According to statistical significance tests from the NAEP Data Explorer:

Texas’ white students statistically significantly outscored whites in 45 other participating jurisdictions in the 2011 Grade 8 NAEP Math assessment. Only one jurisdiction among the 50 states plus the District of Columbia and The Department of Defense Education Agency schools had a statistically significantly higher score for whites.

Texas’ blacks did superbly, as well. No state, not one, got a statistically significantly higher score in the NAEP Grade 8 Math Assessment.

Texas was also at the top for Hispanic scores, as well. No state scored statistically significantly higher according to the NAEP Data Explorer.

To be sure, Texas’ education history certainly isn’t unclouded. The graduation rate scams were inexcusable. However, some people eventually got prosecuted in Texas for that.

We have had constant dubious reporting of dropout and graduation rates in Kentucky, too, but I don’t recall a single case of any obviously out of line data even being investigated.

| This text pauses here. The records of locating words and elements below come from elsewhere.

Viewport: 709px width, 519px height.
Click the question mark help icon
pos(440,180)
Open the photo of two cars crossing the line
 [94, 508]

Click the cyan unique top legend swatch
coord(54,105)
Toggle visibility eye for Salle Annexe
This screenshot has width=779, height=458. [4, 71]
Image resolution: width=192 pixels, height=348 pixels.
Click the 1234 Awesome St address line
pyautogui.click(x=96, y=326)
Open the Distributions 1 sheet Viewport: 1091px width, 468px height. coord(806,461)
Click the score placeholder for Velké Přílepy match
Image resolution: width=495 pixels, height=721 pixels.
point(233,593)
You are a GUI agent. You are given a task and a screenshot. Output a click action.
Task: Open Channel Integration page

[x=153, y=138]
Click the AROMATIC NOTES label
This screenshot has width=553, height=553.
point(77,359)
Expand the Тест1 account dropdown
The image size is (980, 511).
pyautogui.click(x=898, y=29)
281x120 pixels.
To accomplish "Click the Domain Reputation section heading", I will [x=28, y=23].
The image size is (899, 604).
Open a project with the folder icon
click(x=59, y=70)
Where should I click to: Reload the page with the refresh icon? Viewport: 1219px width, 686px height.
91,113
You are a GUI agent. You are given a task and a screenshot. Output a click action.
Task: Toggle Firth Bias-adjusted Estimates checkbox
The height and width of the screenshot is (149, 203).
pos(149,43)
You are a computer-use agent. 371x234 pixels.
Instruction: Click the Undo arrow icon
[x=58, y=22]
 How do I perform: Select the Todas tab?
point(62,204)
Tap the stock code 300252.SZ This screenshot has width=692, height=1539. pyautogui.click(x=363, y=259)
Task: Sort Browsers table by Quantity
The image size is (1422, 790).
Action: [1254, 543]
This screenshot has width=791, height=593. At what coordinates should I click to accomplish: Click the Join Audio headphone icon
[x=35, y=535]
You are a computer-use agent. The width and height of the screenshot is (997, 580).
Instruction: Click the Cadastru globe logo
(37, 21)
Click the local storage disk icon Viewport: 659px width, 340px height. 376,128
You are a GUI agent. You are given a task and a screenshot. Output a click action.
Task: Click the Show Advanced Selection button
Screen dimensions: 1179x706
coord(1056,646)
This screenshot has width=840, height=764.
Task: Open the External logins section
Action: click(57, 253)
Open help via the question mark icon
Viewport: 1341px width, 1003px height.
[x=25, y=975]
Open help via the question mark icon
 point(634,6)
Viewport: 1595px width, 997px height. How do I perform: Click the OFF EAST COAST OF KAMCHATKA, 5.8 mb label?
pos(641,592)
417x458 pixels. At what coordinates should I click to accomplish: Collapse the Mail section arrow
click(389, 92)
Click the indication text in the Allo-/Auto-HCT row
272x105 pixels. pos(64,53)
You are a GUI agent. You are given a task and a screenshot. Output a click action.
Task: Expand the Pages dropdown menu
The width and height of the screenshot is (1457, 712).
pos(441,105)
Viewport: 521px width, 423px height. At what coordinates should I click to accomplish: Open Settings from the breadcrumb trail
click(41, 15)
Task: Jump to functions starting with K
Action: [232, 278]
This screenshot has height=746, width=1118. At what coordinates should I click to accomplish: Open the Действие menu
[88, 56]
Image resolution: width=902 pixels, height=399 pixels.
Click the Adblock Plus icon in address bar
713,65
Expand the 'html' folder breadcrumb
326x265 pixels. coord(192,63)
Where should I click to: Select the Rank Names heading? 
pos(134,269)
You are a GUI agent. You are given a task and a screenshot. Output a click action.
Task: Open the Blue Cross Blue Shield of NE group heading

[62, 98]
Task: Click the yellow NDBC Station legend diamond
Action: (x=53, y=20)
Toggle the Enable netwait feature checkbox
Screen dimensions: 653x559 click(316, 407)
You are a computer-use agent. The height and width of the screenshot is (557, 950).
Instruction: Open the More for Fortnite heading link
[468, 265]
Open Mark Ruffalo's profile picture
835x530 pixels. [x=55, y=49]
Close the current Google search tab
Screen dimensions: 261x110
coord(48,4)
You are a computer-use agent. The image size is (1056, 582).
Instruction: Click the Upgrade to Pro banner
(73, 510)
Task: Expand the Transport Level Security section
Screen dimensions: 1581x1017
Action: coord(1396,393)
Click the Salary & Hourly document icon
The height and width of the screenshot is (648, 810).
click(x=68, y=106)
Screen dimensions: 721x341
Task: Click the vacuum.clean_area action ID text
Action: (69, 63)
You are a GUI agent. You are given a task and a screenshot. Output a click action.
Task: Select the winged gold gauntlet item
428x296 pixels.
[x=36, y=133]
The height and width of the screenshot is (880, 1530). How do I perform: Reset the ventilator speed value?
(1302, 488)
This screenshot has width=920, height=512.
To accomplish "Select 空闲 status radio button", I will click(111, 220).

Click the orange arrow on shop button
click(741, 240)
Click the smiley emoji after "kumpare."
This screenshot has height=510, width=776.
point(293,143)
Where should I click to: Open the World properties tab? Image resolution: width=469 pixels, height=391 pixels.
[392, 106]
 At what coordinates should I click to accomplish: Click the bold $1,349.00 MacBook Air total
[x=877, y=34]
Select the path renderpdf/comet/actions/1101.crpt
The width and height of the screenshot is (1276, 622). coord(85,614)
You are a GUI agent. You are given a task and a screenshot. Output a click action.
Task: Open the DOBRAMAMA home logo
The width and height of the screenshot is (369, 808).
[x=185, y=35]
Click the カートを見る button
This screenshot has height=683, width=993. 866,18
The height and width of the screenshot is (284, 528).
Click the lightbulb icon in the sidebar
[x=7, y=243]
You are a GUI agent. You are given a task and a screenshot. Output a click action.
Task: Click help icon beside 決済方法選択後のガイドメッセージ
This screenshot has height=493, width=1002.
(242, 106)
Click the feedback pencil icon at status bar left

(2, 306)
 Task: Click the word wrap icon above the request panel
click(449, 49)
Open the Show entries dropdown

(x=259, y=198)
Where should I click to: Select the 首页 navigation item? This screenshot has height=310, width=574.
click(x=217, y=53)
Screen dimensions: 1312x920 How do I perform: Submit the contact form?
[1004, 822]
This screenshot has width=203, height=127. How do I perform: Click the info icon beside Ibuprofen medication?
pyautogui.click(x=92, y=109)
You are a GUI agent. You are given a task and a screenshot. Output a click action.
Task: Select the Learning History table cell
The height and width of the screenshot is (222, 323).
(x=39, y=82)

State to state comparison of education data is actually quite complex. Different rates of testing graduates on ACT and SAT, different rates of exclusion on NAEP, widely different racial demographics from state to state, and statistical sampling error issues make fair comparisons of state data challenging. In many cases, simplistic comparisons of overall scores can lead to very misleading interpretations.

By the way, in 2011 Texas’ whites who took the SAT scored 540 in math, above the national average score of 535. Texas’ black in the same test report scored 438, above the black national average of 427. Mexicans in the Texas SAT scored 474, beating the nationwide average of 466, as well.

What I can’t tell from the SAT reports is the percentage participation on the SAT in Texas, or any other state. Still, the results above raise a strong challenge to a blanket statement that Texas is doing terribly in education. That assertion is clearly easy to challenge, and I am surprised you didn’t at least mention that in your main post.

Anonymous said...

I always knew it was my teachers who prevented me from making more money. I guess since they weren't making enough, they thougth they could raise their standard of living by keeping me down. If only teachers in the 70's and 80's had been adding more value to my education I could have been a big shot like a state commissioner of education.